Source excerpt

Mark Pearson is one of the Alabamans who voted for Trump. He’s worked two jobs for the last 22 years. He commutes more than 60 miles a day from Blount County, north of Birmingham. He’s a firefighter full time and he works at a body shop part time. Between the two jobs, he puts in 70 to 75 hours a week. His wife currently doesn’t work, and as with the family he grew up in, he said she shouldn’t have to.

Pearson got into auto body work when he was in high school and he wanted to paint his own car. He got a job at a shop.

“I realized listening to the older guys when I got back into it,” he said, “they kept saying, ‘Boy, you need to get out of this business. You need to get out of this business. It’s going nowhere.'” 

He didn’t get out of the business. But he did take his firefighter test for a job that today gives him and his wife health benefits. At 51, these two jobs wear on him.

“I can’t work like I was 30,” he said. “I can’t work like a 24-year-old. I’m getting older. I feel it every morning when I get out of bed. Those knees, you feel those knees every time you get up out of the recliner, it’s like, ugh.”

He said he’s at the age when he and his wife will need to go to the doctor more. He needs health insurance. Premiums have been rising — he pays $400 a month.  

“Last I don’t know how many years it keeps going up and up and up and up,” he said. “And it’s not changing unless we get people in there who say we’ve got to make a difference for everybody else.”

Trump, Pearson said, is the person to lead that charge. He doesn’t want Trump to repeal the Affordable Care Act, just to tweak it so that health care is more affordable for younger people who don’t visit the doctor very often and for small businesses, like the body shop where he works. As it stands, health care is so expensive that employers either have to keep a stable of part-timers without benefits or pass those high costs onto employees.

Source data
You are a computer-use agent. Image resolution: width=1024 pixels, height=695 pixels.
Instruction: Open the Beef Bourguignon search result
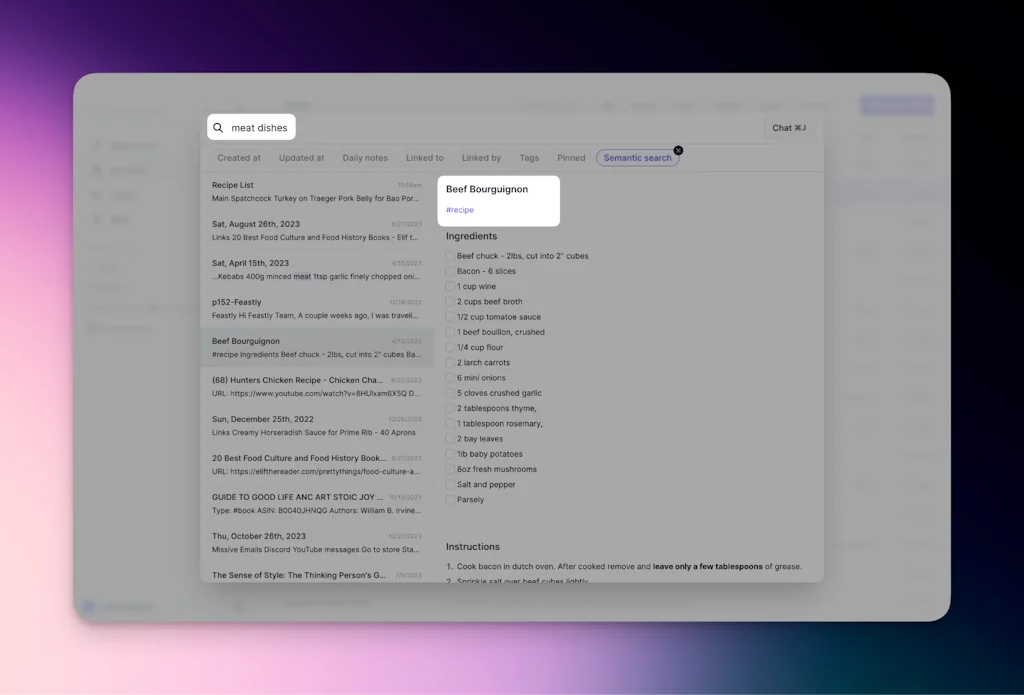tap(300, 347)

Aim 1
Copy out the Mark Pearson passage word for word, starting at "He said he’s" and continuing down through "costs onto employees.".
Aim 2
Answer these questions from the Mark Pearson passage:
(a) How many hours a week does Pearson work between his two jobs?
(b) How old is Pearson?
(c) How much does he pay each month in premiums?

Answer 1
He said he’s at the age when he and his wife will need to go to the doctor more. He needs health insurance. Premiums have been rising — he pays $400 a month.  

“Last I don’t know how many years it keeps going up and up and up and up,” he said. “And it’s not changing unless we get people in there who say we’ve got to make a difference for everybody else.”

Trump, Pearson said, is the person to lead that charge. He doesn’t want Trump to repeal the Affordable Care Act, just to tweak it so that health care is more affordable for younger people who don’t visit the doctor very often and for small businesses, like the body shop where he works. As it stands, health care is so expensive that employers either have to keep a stable of part-timers without benefits or pass those high costs onto employees.

Answer 2
(a) 70 to 75 hours
(b) 51
(c) $400